** START Source **

Postgres JSON, Developer Productivity, and The MongoDB Advantage
Updated 11-Nov-2-2021 Snowflake has the same fundamental challenge in dealing
with rich shapes as postgres
Original post 15-Dec-2017
Adding support for a JSON data type does not make Postgres, Snowflake, or Oracle a document
store. While Postgres allows more expressive querying and manipulation of JSON
data than almost any other relational database, it suffers from three
constraints:
- SQL syntax and, indeed, the relational model as a whole are
designed to work with single, scalar values which carry the same type from row
to row, not rich shapes like JSON that can contain substructures and arrays and
different elements from row to row. And the extensions to SQL utilized by
Postgres to manipulate JSON are proprietary, unknown to most SQL developers,
and not supported or even recognized by most 3rd party SQL tools.

** END Source **
** START Material **

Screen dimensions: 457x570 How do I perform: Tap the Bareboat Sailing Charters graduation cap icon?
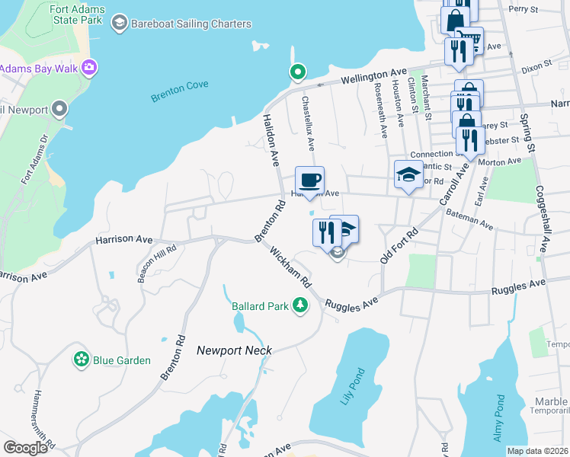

** END Material **

Directive: Copy the passage of the Postgres JSON text that begins with "Postgres JSON, Developer" and ends after "party SQL tools.", and switch "rich shapes" to "complex structures". Work only from the text on Postgres JSON.

Result below:
Postgres JSON, Developer Productivity, and The MongoDB Advantage
Updated 11-Nov-2-2021 Snowflake has the same fundamental challenge in dealing
with complex structures as postgres
Original post 15-Dec-2017
Adding support for a JSON data type does not make Postgres, Snowflake, or Oracle a document
store. While Postgres allows more expressive querying and manipulation of JSON
data than almost any other relational database, it suffers from three
constraints:
- SQL syntax and, indeed, the relational model as a whole are
designed to work with single, scalar values which carry the same type from row
to row, not complex structures like JSON that can contain substructures and arrays and
different elements from row to row. And the extensions to SQL utilized by
Postgres to manipulate JSON are proprietary, unknown to most SQL developers,
and not supported or even recognized by most 3rd party SQL tools.